> [原文展示]
######
TranslateShaderClass::TranslateShaderClass()
{
	m_effect = 0;
	m_technique = 0;
	m_layout = 0;

	m_worldMatrixPtr = 0;
	m_viewMatrixPtr = 0;
	m_projectionMatrixPtr = 0;
	m_texturePtr = 0;

在构造函数中将texture初始化为null。

	m_textureTranslationPtr = 0;
}


TranslateShaderClass::TranslateShaderClass(const TranslateShaderClass& other)
{
}


TranslateShaderClass::~TranslateShaderClass()
{
}


bool TranslateShaderClass::Initialize(ID3D10Device* device, HWND hwnd)
{
	bool result;

加载translate shader HLSL文件。

	// Initialize the shader that will be used to draw the triangles.
	result = InitializeShader(device, hwnd, L"../Engine/translate.fx");
	if(!result)
	{
		return false;
	}

	return true;
}


void TranslateShaderClass::Shutdown()
{
	// Shutdown the shader effect.
	ShutdownShader();

	return;
}

Render方法中的参数translation用来平移纹理,这个变量会被传递到SetShaderParameters方法,设置shader中对应的参数。

void TranslateShaderClass::Render(ID3D10Device* device, int indexCount, D3DXMATRIX worldMatrix, D3DXMATRIX viewMatrix,
								  D3DXMATRIX projectionMatrix, ID3D10ShaderResourceView* texture, float translation)
{
	// Set the shader parameters that it will use for rendering.
	SetShaderParameters(worldMatrix, viewMatrix, projectionMatrix, texture, translation);

	// Now render the prepared buffers with the shader.
	RenderShader(device, indexCount);

	return;
}


bool TranslateShaderClass::InitializeShader(ID3D10Device* device, HWND hwnd, WCHAR* filename)
{
	HRESULT result;
	ID3D10Blob* errorMessage;
	D3D10_INPUT_ELEMENT_DESC polygonLayout[2];
	unsigned int numElements;
    D3D10_PASS_DESC passDesc;


	// Initialize the error message.
	errorMessage = 0;

	// Load the shader in from the file.
	result = D3DX10CreateEffectFromFile(filename, NULL, NULL, "fx_4_0", D3D10_SHADER_ENABLE_STRICTNESS, 0, 
										device, NULL, NULL, &m_effect, &errorMessage, NULL);
	if(FAILED(result))
	{
		// If the shader failed to compile it should have writen something to the error message.
		if(errorMessage)
		{
			OutputShaderErrorMessage(errorMessage, hwnd, filename);
		}
		// If there was  nothing in the error message then it simply could not find the shader file itself.
######
> [来自数据源的记录]
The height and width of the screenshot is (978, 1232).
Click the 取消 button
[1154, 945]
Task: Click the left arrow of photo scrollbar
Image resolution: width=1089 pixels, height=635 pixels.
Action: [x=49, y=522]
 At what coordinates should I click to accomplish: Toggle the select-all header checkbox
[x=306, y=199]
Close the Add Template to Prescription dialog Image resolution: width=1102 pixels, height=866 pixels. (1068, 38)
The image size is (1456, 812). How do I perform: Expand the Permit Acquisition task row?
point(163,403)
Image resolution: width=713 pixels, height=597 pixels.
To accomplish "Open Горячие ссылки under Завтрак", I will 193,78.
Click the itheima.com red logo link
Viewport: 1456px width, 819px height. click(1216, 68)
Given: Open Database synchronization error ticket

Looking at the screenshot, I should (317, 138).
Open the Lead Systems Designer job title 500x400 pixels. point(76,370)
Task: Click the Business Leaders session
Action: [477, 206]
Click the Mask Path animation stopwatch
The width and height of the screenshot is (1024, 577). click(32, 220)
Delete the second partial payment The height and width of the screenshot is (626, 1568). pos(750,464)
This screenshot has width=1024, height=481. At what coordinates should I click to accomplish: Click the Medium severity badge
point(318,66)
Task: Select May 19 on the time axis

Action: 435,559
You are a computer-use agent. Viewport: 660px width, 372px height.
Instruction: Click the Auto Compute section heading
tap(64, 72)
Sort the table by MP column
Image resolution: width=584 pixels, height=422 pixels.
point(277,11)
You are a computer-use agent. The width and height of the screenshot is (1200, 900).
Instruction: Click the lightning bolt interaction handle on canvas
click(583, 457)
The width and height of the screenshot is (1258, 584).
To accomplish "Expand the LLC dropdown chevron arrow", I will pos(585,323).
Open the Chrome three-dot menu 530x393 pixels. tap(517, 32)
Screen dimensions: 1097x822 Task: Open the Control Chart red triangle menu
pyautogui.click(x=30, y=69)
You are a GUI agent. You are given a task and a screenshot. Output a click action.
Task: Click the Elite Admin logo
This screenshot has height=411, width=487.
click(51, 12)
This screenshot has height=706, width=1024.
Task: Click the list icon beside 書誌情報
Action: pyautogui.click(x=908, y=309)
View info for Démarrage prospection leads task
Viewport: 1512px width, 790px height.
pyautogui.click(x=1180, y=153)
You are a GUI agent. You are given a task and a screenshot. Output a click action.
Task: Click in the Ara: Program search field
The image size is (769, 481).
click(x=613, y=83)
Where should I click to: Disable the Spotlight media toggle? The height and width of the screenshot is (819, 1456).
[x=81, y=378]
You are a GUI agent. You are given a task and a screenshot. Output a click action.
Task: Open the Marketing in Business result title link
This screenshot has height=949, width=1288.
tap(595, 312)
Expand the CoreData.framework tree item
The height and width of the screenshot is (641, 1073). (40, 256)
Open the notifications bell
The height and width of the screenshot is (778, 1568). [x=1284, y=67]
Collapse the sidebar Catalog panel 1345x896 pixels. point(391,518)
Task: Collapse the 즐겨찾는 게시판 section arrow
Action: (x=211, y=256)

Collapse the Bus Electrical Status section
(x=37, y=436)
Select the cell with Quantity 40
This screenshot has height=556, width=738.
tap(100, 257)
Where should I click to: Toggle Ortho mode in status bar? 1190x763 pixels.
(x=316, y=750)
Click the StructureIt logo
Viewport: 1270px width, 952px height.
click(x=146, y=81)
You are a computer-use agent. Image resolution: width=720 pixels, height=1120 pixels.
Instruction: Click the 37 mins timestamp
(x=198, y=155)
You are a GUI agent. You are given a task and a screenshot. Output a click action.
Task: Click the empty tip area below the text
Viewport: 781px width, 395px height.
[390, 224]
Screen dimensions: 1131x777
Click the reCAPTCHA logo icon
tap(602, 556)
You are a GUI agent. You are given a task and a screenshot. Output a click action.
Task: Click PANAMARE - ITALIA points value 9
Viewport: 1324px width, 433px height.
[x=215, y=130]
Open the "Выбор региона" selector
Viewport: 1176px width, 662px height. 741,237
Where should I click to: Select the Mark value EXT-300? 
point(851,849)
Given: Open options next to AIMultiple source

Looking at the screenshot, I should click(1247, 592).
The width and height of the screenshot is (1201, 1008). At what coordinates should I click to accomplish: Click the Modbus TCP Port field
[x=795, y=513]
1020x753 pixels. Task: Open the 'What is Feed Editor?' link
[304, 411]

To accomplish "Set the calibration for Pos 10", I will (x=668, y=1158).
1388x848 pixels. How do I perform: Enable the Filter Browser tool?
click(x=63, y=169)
######
> [练习题目]
1. 在平移着色器代码中,Render方法的参数translation有什么用途?
2. 请照原样抄写平移着色器代码中从“bool TranslateShaderClass::Initialize(ID3D10Device* device, HWND”开始、到“if(!result)”结束的部分。
这份列表是独立的材料,与平移着色器代码互不相干。

> [参考答案]
1. 它用来平移纹理,并会被传递到SetShaderParameters方法,以设置shader中对应的参数。

2.
bool TranslateShaderClass::Initialize(ID3D10Device* device, HWND hwnd)
{
	bool result;

加载translate shader HLSL文件。

	// Initialize the shader that will be used to draw the triangles.
	result = InitializeShader(device, hwnd, L"../Engine/translate.fx");
	if(!result)